What the exercise asks
Only the lines from the one containing "Task: Toggle the green Enabled switch off" to the end of the listing below should be returned, exactly as written and without pictures.

Records shown
+---+
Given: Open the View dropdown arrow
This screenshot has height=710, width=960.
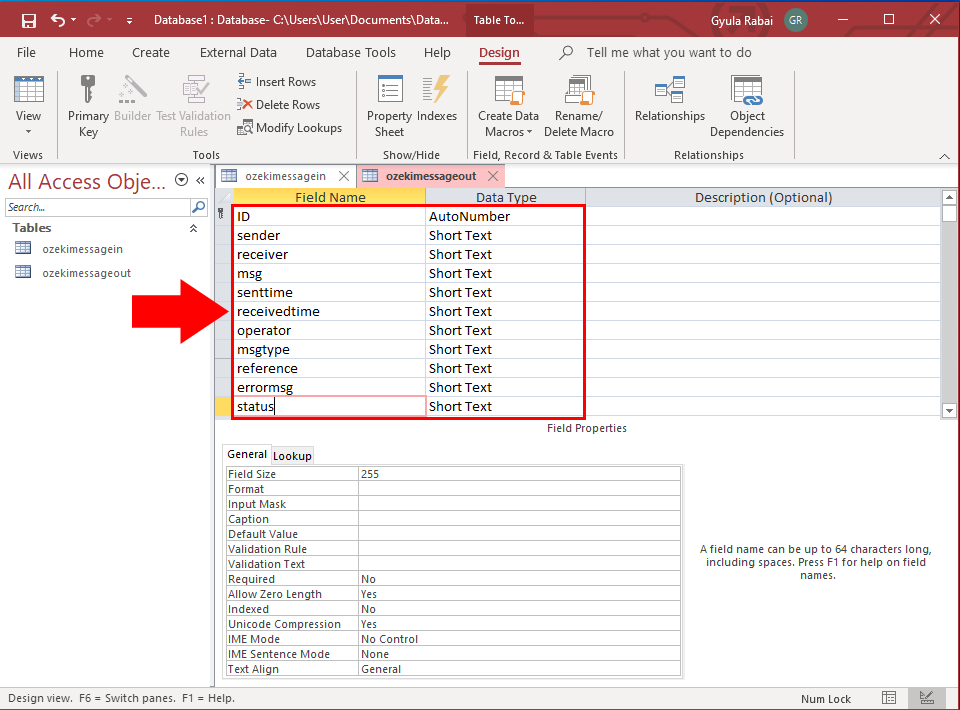Looking at the screenshot, I should click(x=29, y=131).
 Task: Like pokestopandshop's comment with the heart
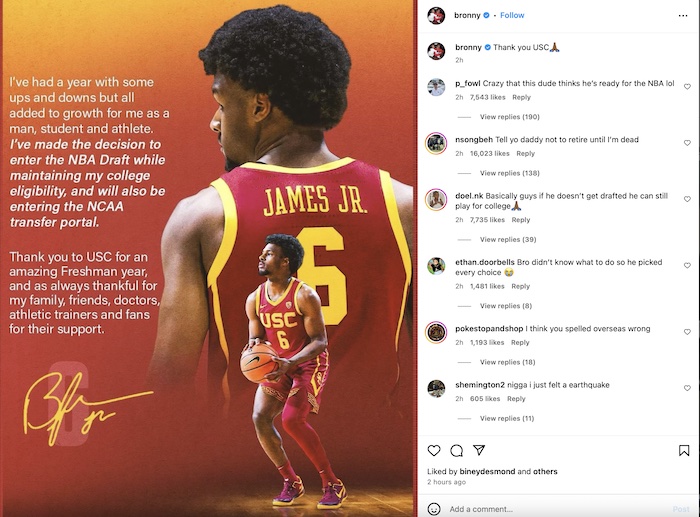[x=688, y=332]
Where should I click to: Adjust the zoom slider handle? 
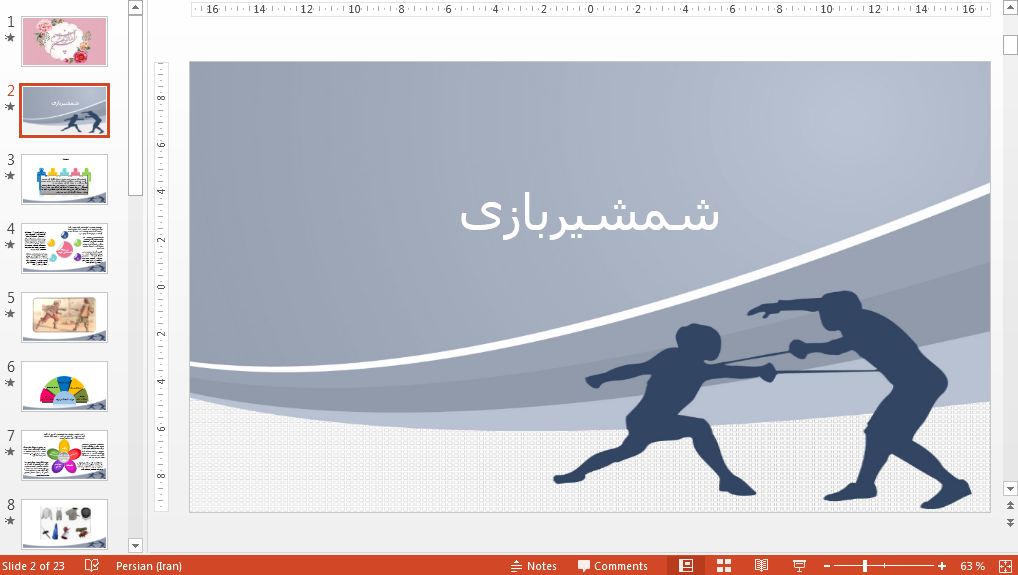point(865,566)
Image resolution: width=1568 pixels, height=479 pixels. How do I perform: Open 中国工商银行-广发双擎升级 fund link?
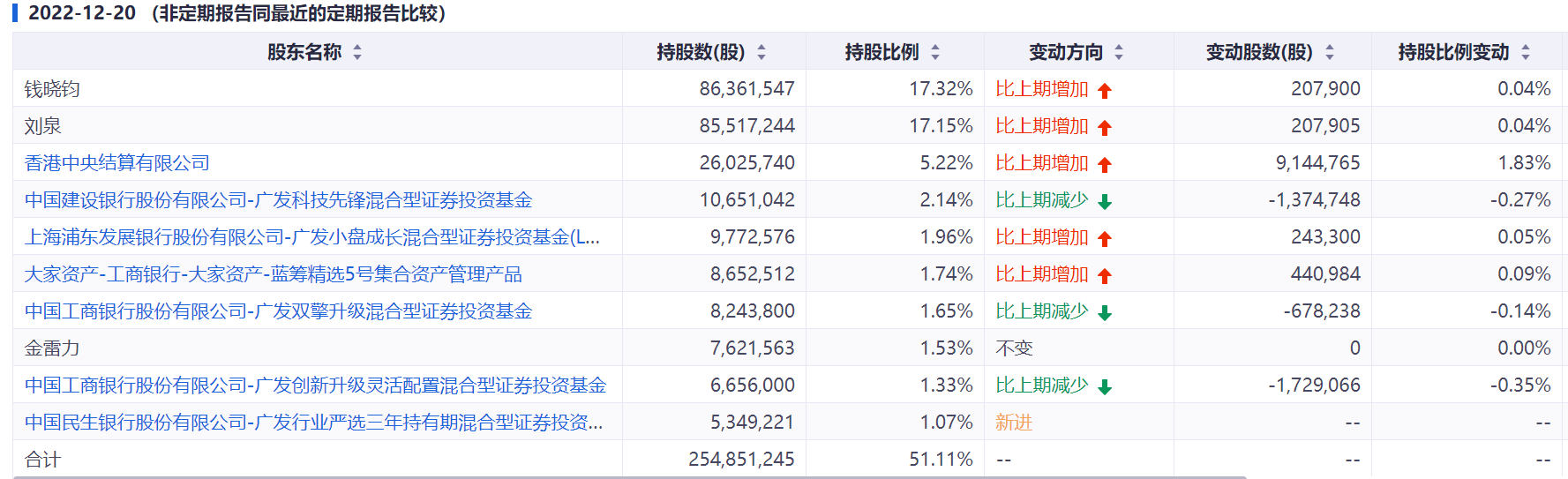coord(278,311)
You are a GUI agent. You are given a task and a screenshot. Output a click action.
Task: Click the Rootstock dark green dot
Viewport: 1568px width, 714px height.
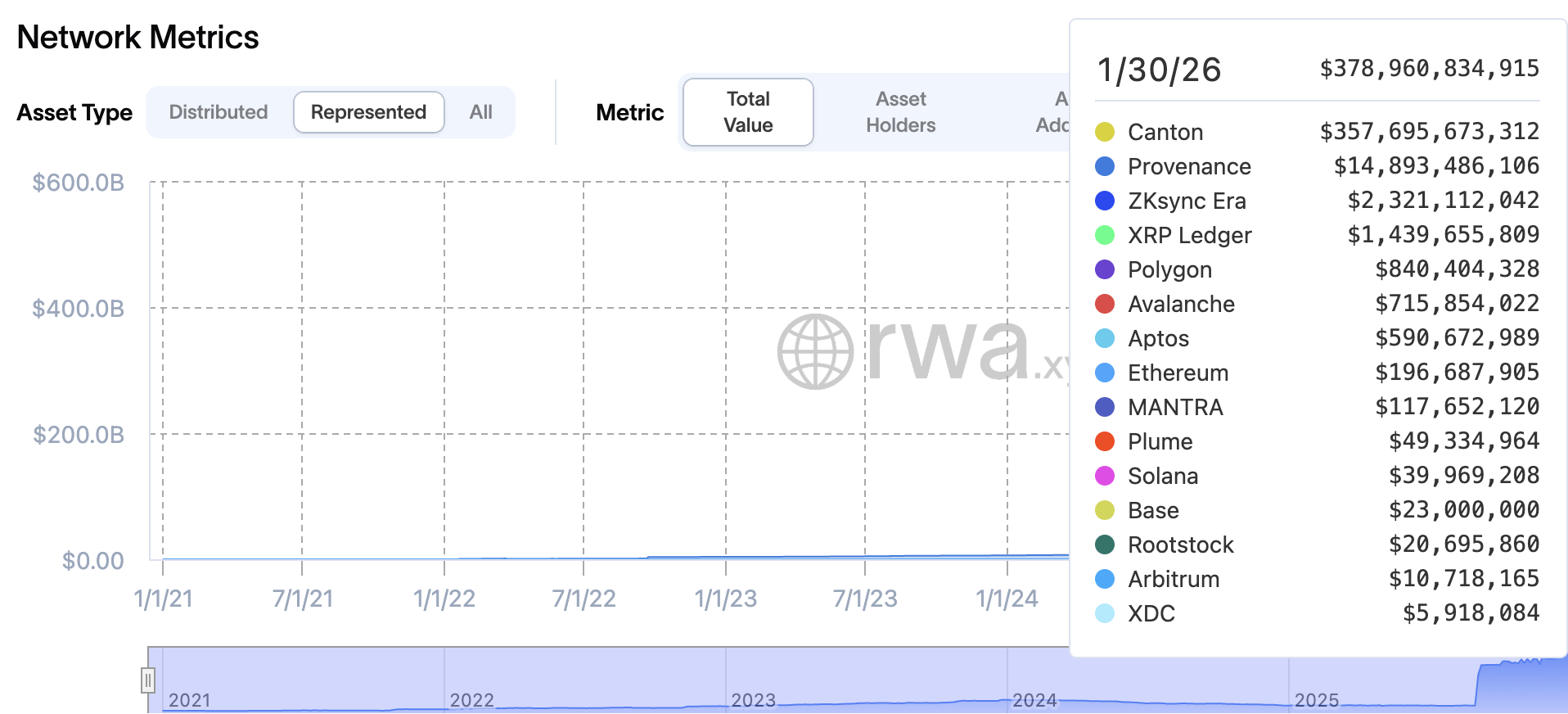(1105, 545)
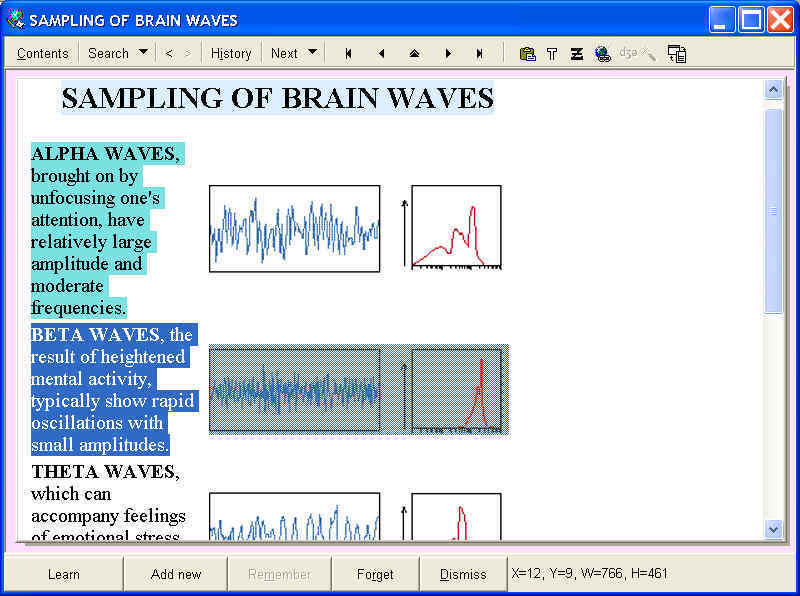Viewport: 800px width, 596px height.
Task: Jump to the last element icon
Action: [480, 54]

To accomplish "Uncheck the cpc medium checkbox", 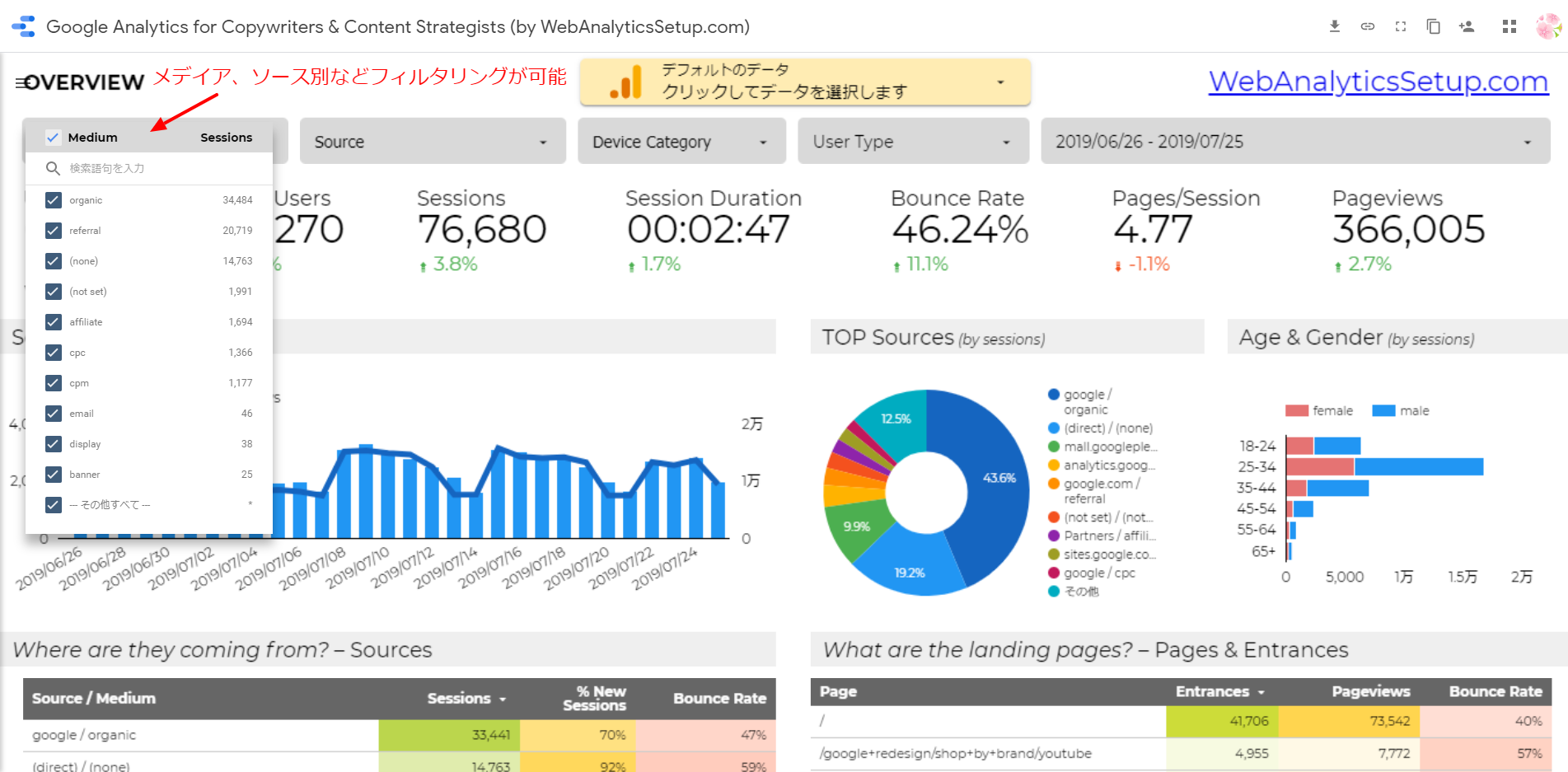I will (x=54, y=353).
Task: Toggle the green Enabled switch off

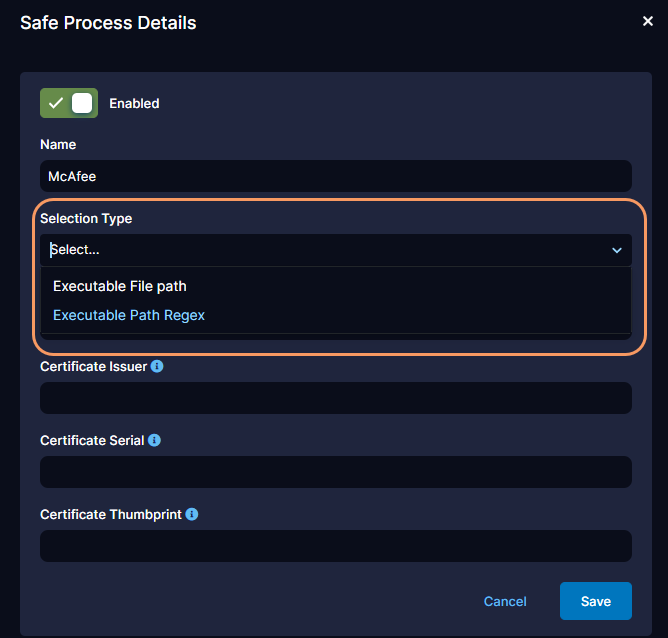Action: pyautogui.click(x=69, y=103)
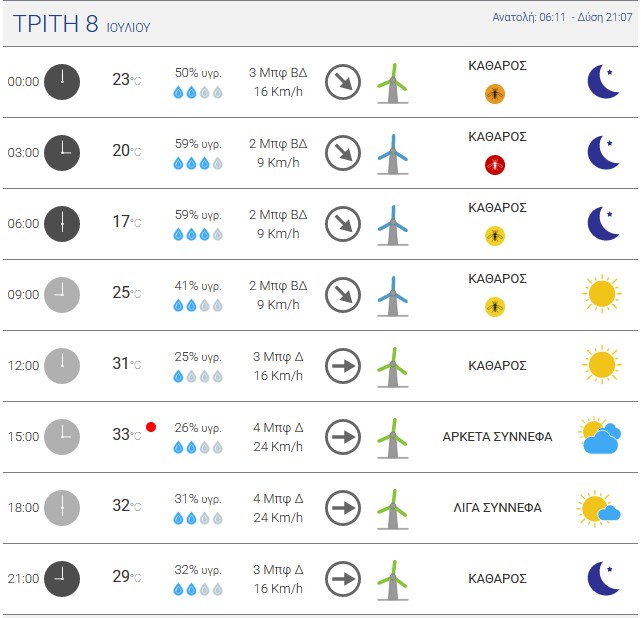Image resolution: width=641 pixels, height=618 pixels.
Task: Click the red mosquito icon at 03:00
Action: coord(495,165)
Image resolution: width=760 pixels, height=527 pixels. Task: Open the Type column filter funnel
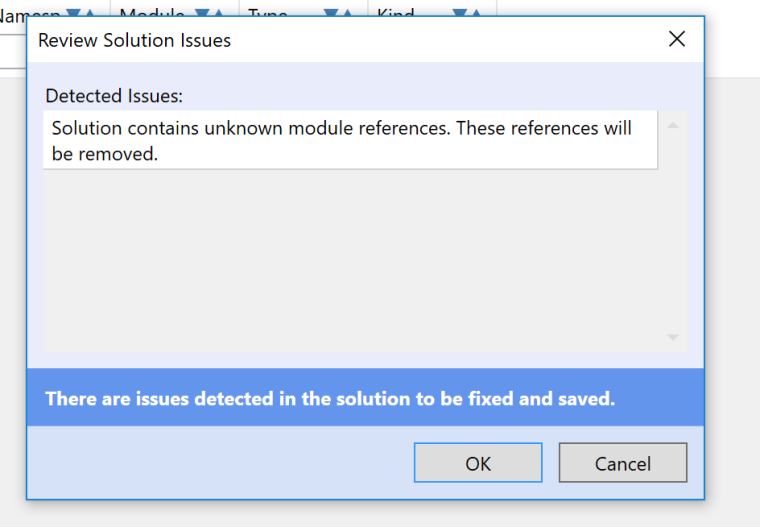coord(330,12)
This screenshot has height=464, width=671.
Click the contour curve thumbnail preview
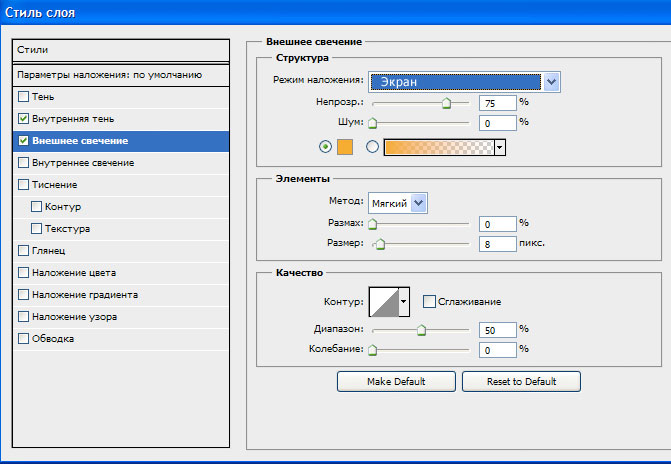pyautogui.click(x=384, y=302)
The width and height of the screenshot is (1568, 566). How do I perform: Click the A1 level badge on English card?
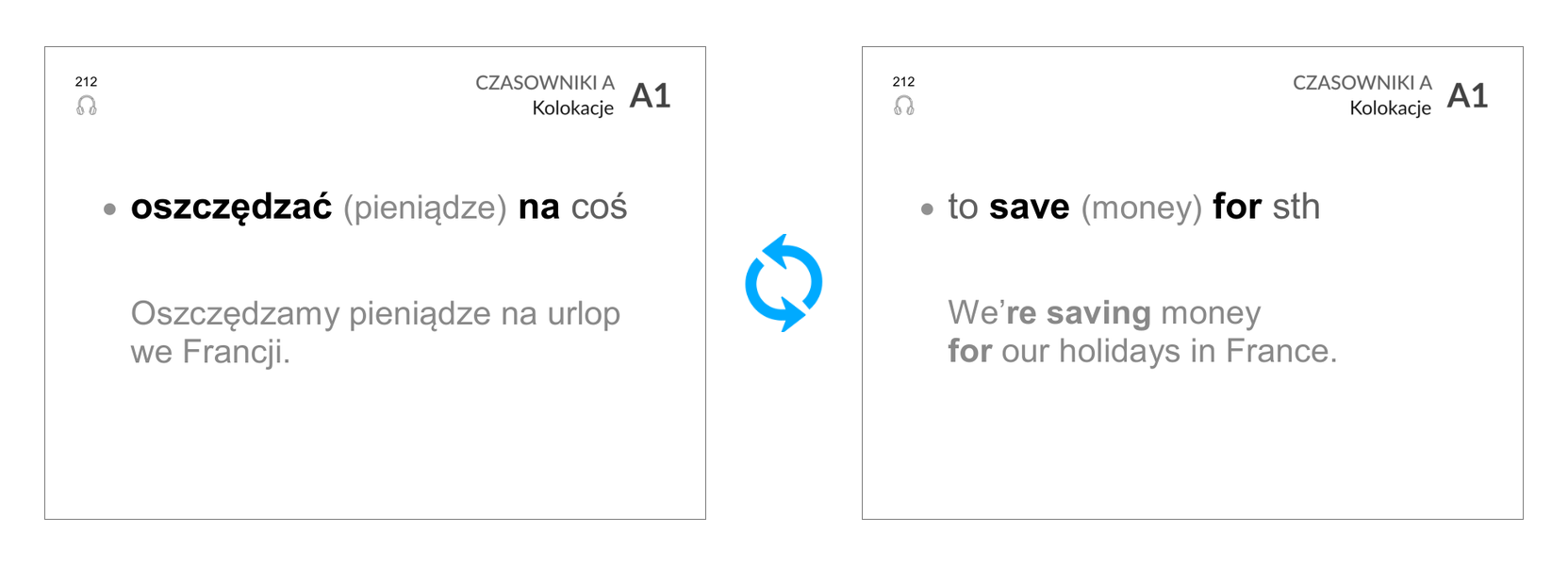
+---+
Result of this task
Task: Toggle the green Enabled switch off

Action: pyautogui.click(x=69, y=103)
Image resolution: width=641 pixels, height=618 pixels.
Task: Click the red mosquito icon at 03:00
Action: coord(495,165)
Image resolution: width=760 pixels, height=527 pixels. Task: Open the Type column filter funnel
coord(330,12)
This screenshot has height=464, width=671.
Click the contour curve thumbnail preview
pyautogui.click(x=384, y=302)
The width and height of the screenshot is (1568, 566). How do I perform: Click the A1 level badge on English card?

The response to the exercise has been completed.